Looking forward to seeing the github repo evolve! I’ll contribute where I can with my so fair limited knowledge.

Organizing doesn’t require knowledge, just some experience. Rome wasn’t build in a day. I expect that it will take at least a month of three to be barely complete for my own quest. I added a structure I want to use for my experiments, based on the research of the last two weeks. Also added some typical stack configurations and naming conventions. Plus that FAQ might be filled mostly from the questions I’ll find on the forum.

Even if I began programming in 1980. and can think as a programmer, I have problem understanding today’s technologies because I do not know things like variable scoping in JS, DOM, all these levels of interpreted layers of executions, and Meteor, such as how a page is rendered and when, rendering propagation, JQuery, etc.
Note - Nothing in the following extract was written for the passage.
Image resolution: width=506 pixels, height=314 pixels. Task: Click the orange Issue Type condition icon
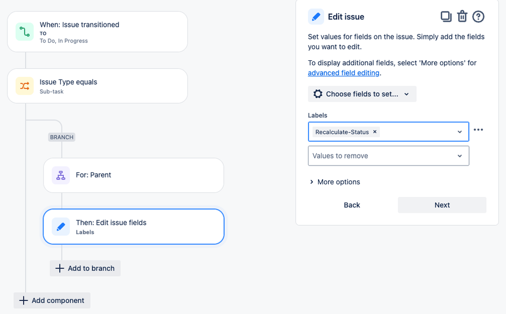[24, 86]
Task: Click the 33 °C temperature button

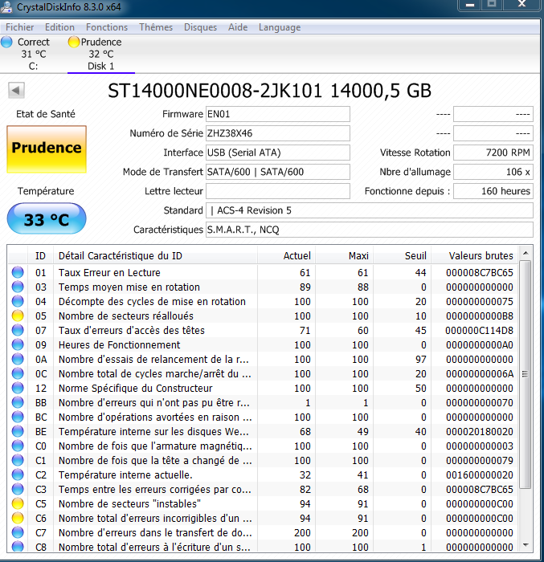Action: coord(46,219)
I think there should be one forum just for mastering the technology (Meteor and related) where beginners, with their eyes of beginners would ask questions. Such as things we should know but are already as granted for more advanced people.

Of course, such discussions can be seen as polution and noise to more advances people. So, it should be mainly for beginners and those interested in answering or seeing what beginners are puzzled with. From such discussions, should be generated a wiki., but more like an e-book where things are presented in a specific order, not just a web of links. Bottom of the line, we should review everything that needs to be known, so why not put it in order.

Learning a technology should be cool and fun from start.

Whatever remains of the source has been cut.